Du Canto General de Pablo Neruda, au Romancero Gitano de Federico Garcia Lorca à Zorba, Mikis Theodorakis a rencontré le monde entier et le monde voulait connaître, croiser Mikis Theodorakis. Il fut ministre, oui, mais Mikis restera toujours Mikis.

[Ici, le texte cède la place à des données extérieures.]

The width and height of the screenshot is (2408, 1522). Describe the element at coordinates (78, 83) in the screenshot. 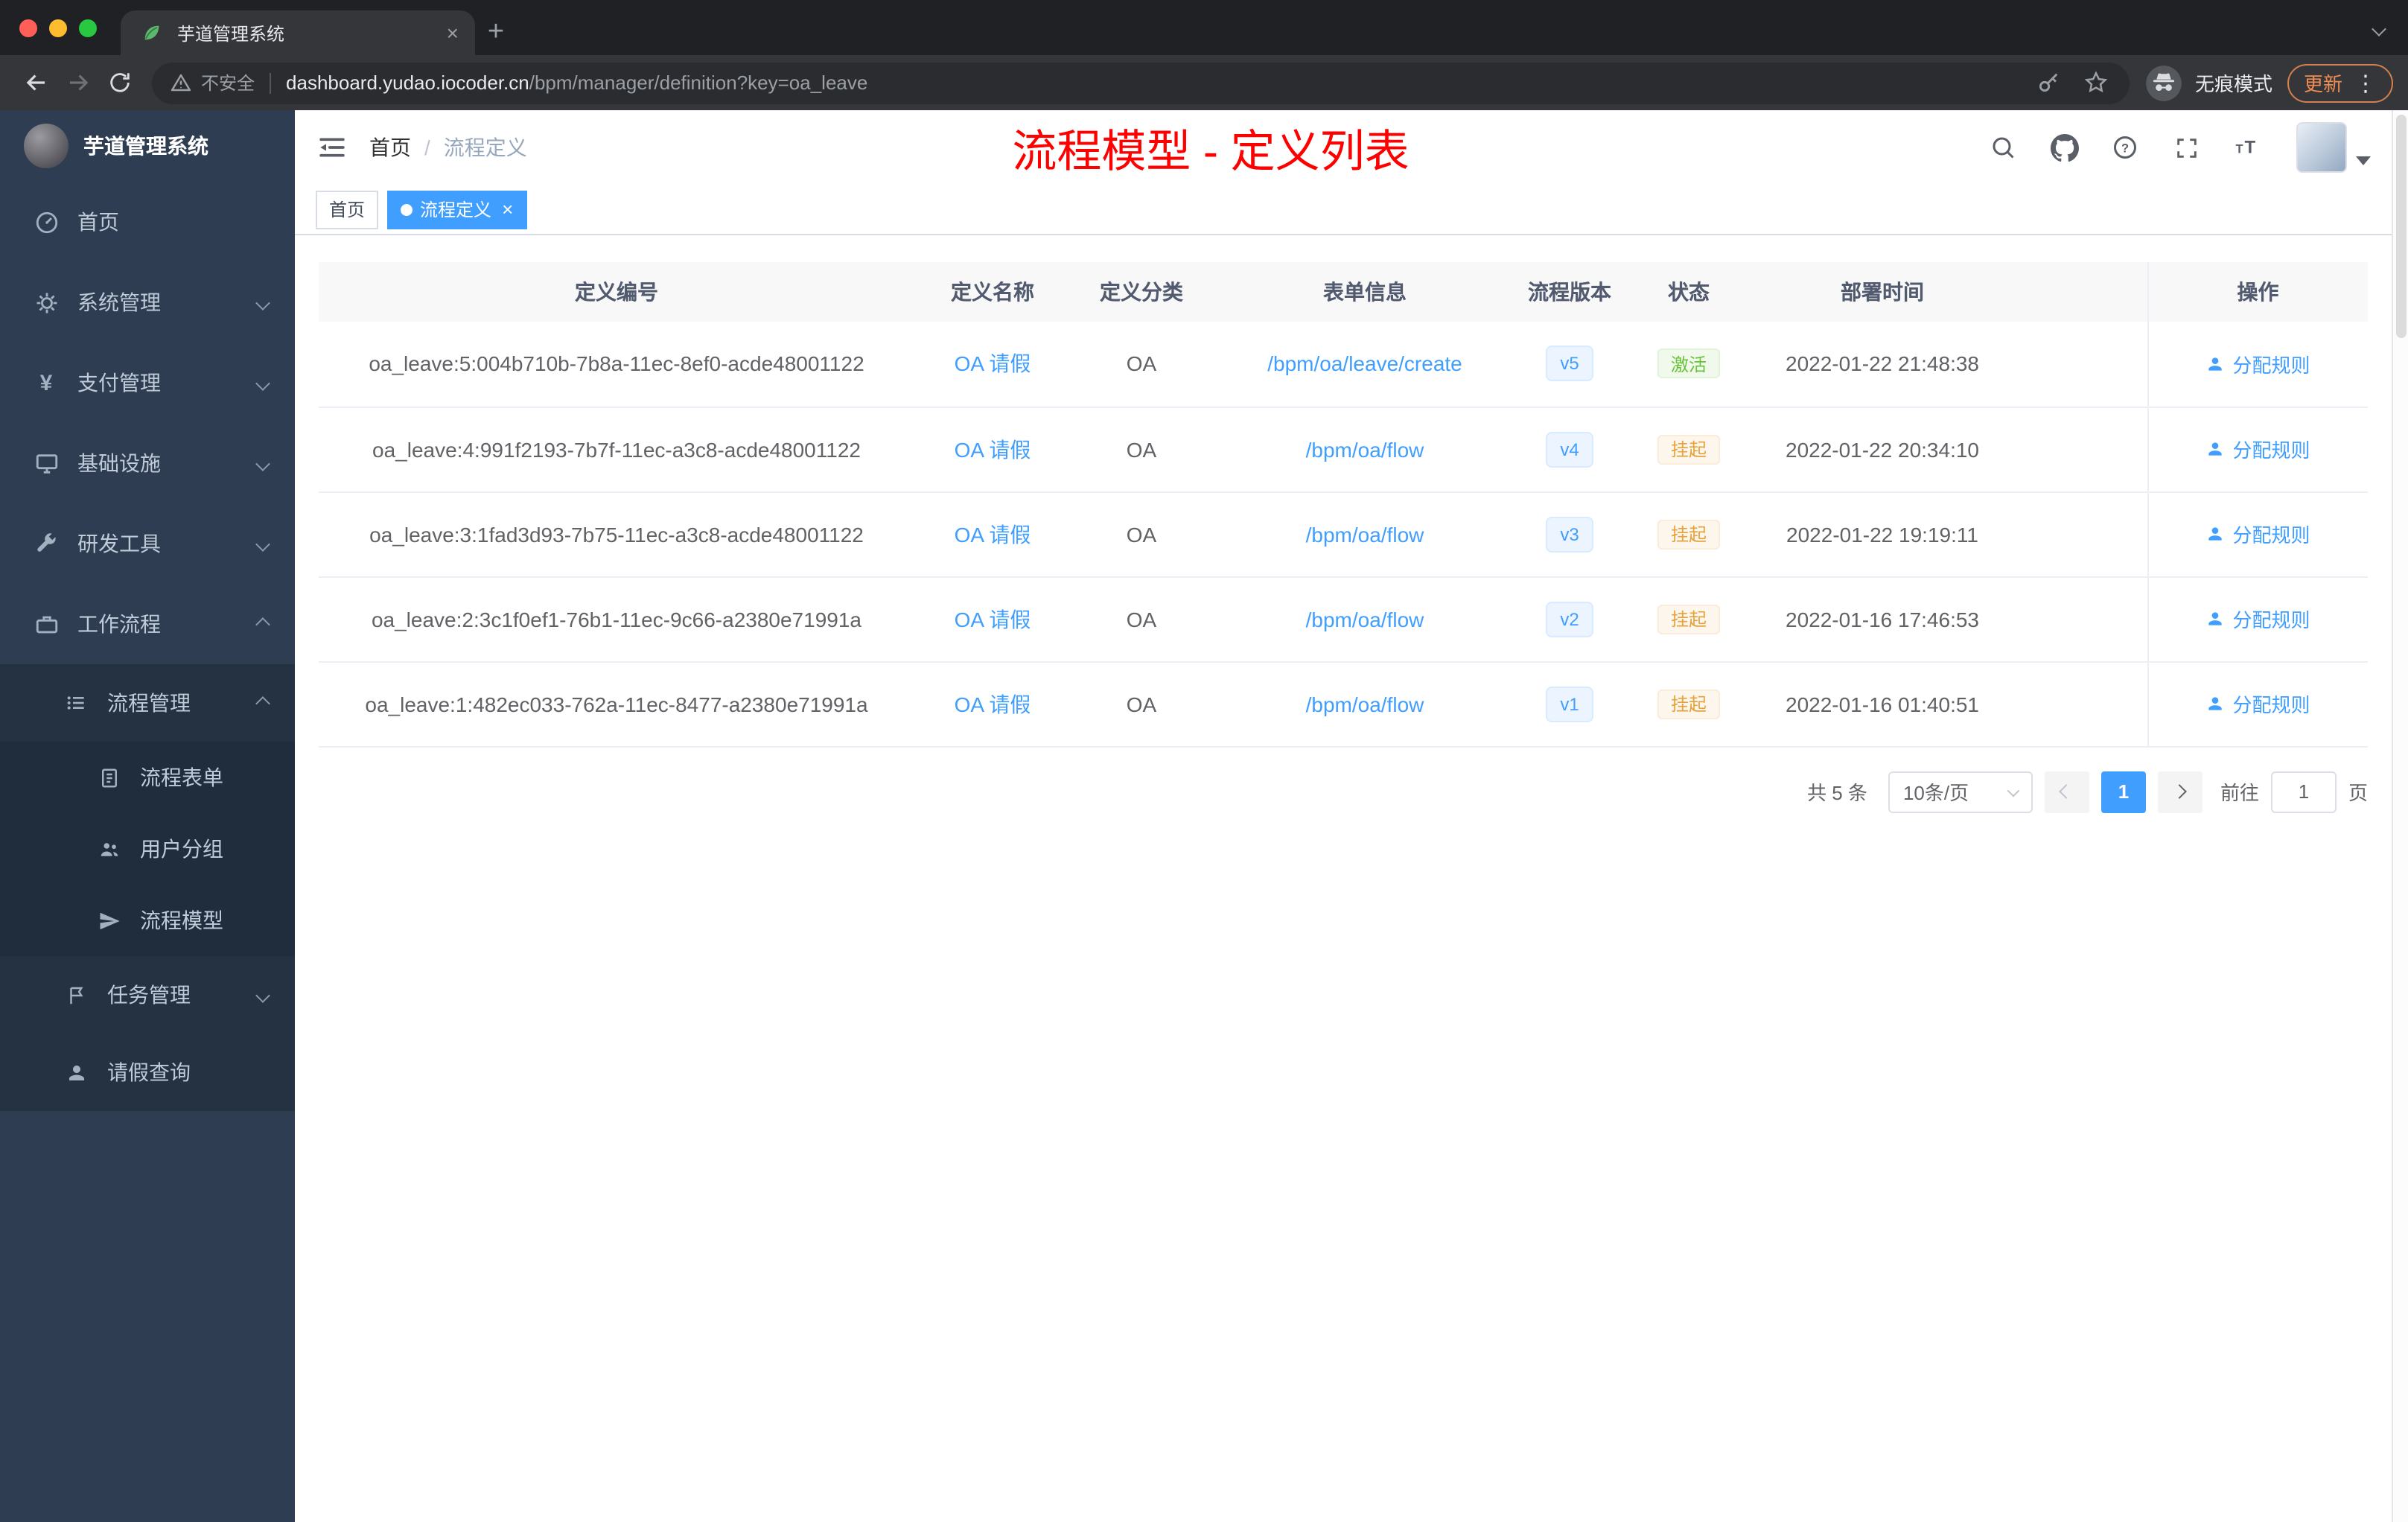

I see `forward-button` at that location.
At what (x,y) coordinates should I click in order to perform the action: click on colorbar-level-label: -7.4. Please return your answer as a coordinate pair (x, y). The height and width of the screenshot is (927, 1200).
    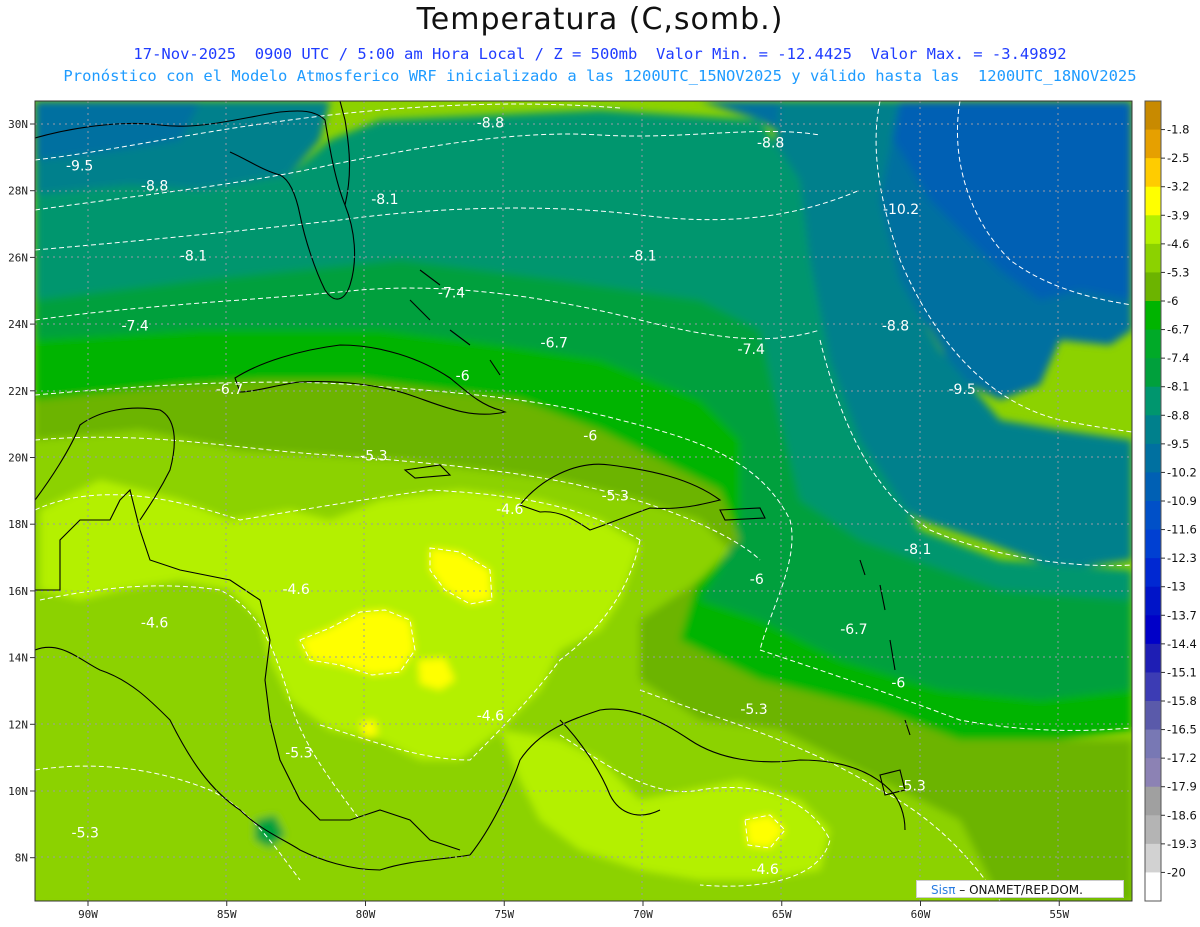
    Looking at the image, I should click on (1178, 358).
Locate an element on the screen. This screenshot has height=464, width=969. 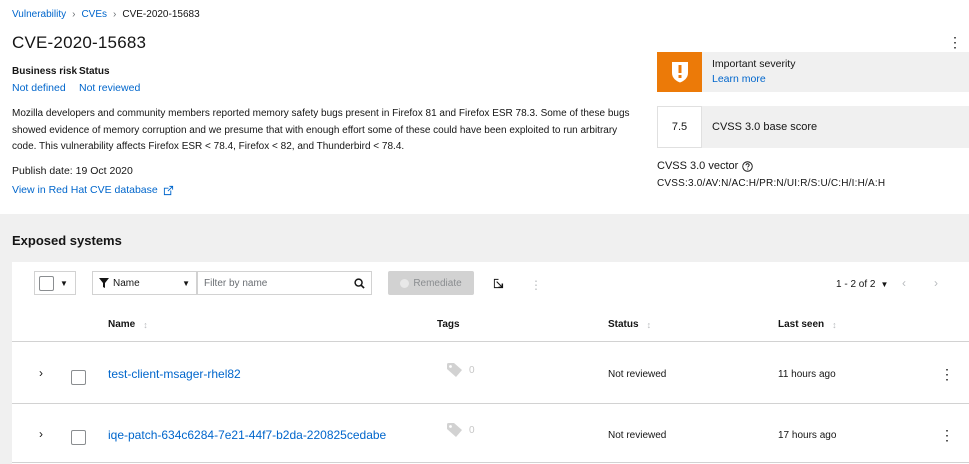
help-icon is located at coordinates (748, 166).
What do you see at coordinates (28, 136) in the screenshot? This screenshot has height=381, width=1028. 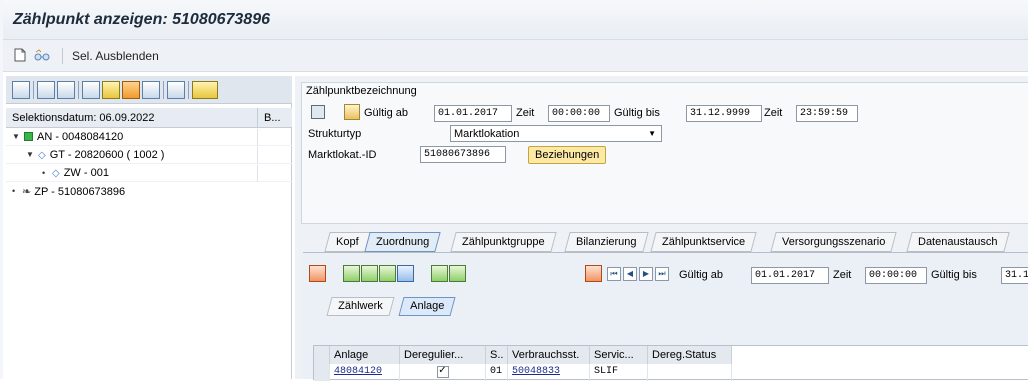 I see `green-square-icon` at bounding box center [28, 136].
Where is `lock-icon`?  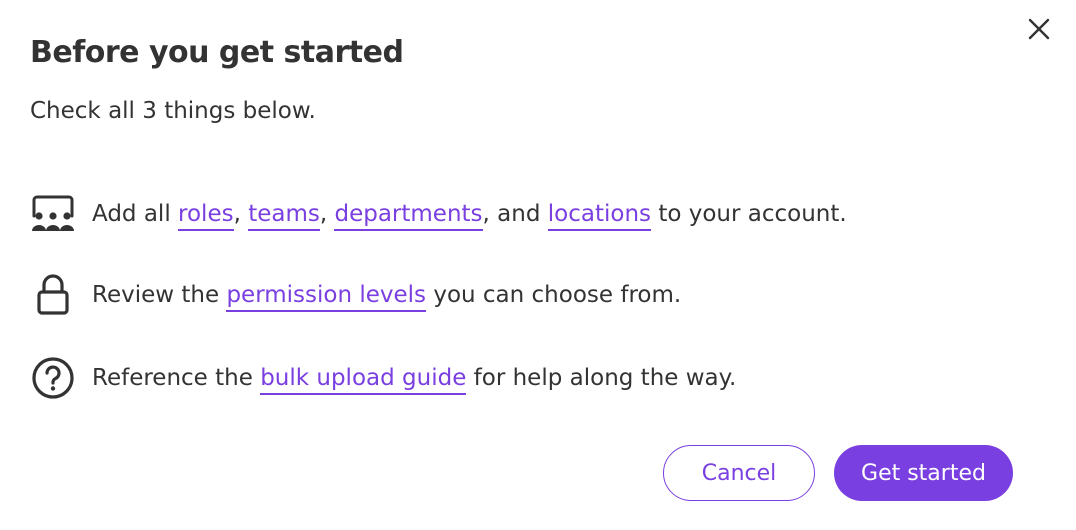
lock-icon is located at coordinates (53, 295).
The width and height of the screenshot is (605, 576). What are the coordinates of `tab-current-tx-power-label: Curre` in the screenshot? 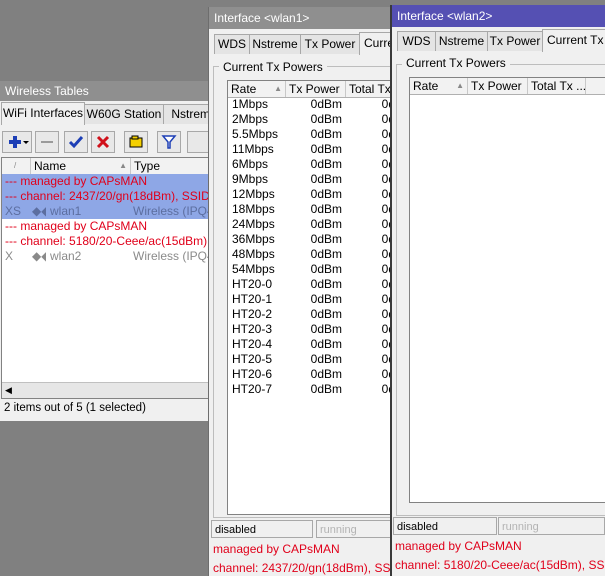 It's located at (378, 43).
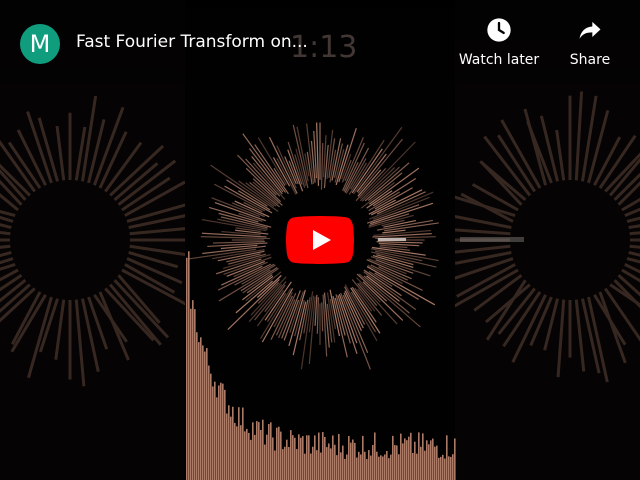  Describe the element at coordinates (40, 44) in the screenshot. I see `channel-avatar: M` at that location.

Quand il chantait Sto Perigiali to Grifo (la côte secrète), chanson populaire que chante toute la Grèce, quand Mikis Theodorakis la chantait où qu’il fut, la foule l’accompagnait, et l’on entendait : « Bravo Mikis !… ».

Mikis Theodorakis, le Grec – Mikis Theodorakis était la Grèce, et la Grèce moderne s’est toujours reflétée en Mikis Theodorakis, ce géant qui est toujours descendu dans la rue pour dire : « Non ». Le 12 février 2012, lui et Manolis Glezos, les deux figures de la résistance grecque, ces deux octogénaires, manifestaient devant le Parlement à Athènes contre les mesures imposées à la Grèce par la Troïka. Et les jeunes policiers ont gazé et matraqué Manolis Glézos et Mikis Theodorakis, ils ne savaient pas qu’ils matraquaient la Grèce !…

Pour écouter le replay de l’excellente émission de José Manuel Lamarque, CLIQUEZ ICI !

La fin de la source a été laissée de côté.